You can't do the equivalent in C or any of its descendants (or most other languages with a struct/record type, or most pedagogical or theoretical struct/record concepts). Nor can you do anything even vaguely similar. So why would anyone expect that "the equivalent of a C struct" in Python should be able to do something that a C struct, and its equivalents in other languages, can't?

Also, the desire to _not_ have to use iterable unpacking is why we have namedtuple (and structseq in the C API) in the first place: to make tuples that can be used as records, not the other way around. A namedtuple stat result allows your users to access the fields by name instead of by index, which not only makes their code more readable, it also means stat can return different sets of extra fields on different platforms and in new versions without breaking their code. Even in C, this is important: because you access the PyObject fields by name, I can hand you a PyList* cast to a PyObject* and you can use it; if C allowed you to access it by iterable unpacking and you did so, I'd instead have to copy the PyObject fields of the PyList into a new PyObject that didn't have any extra fields.

>> Which is easy to do: just create a class, and create its fields in the __init__ method (or, in some cases, it's acceptable to use class attributes as "default values" for instance attributes).
> 
> Boilerplate with lots of repetition, with little added value. For
> example, in a basic __init__ each attribute name usually occurs three
> times: as an argument name in the method declaration, and then twice
> when it's assigned to self. Ruby does much better, for example.

Let's compare some C code and the equivalent Python:

    struct Person {
        const char *name;
        int age;
    }
    struct Person person_make(const char *name, int age) {
        struct Person p;
        p.name = strdup(name);
        p.age = age;
        return p;
    }

    class Person
        def __init__(self, name: str, age: int):
            self.name = name
            self.age = age

You really think that this is not like a C struct because it has too much boilerplate compared to the C equivalent?

Of course it's trivial to wrap up that boilerplate if you're going to create 20 of these.
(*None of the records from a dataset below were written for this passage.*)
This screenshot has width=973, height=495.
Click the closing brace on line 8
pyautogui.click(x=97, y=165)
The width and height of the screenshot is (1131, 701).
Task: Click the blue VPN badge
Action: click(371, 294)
And to add in other functionality that C structs (and, except for the first, Python namedtuples) don't have that your project needs, like a nice repr, default values, runtime type checking, a JSON serialization schema, an ORM mapping, an HTML form representation, etc.

If you really want to add in being a sequence, you can add that too--but again, what's the use case for that? It's certainly not being more like a C struct.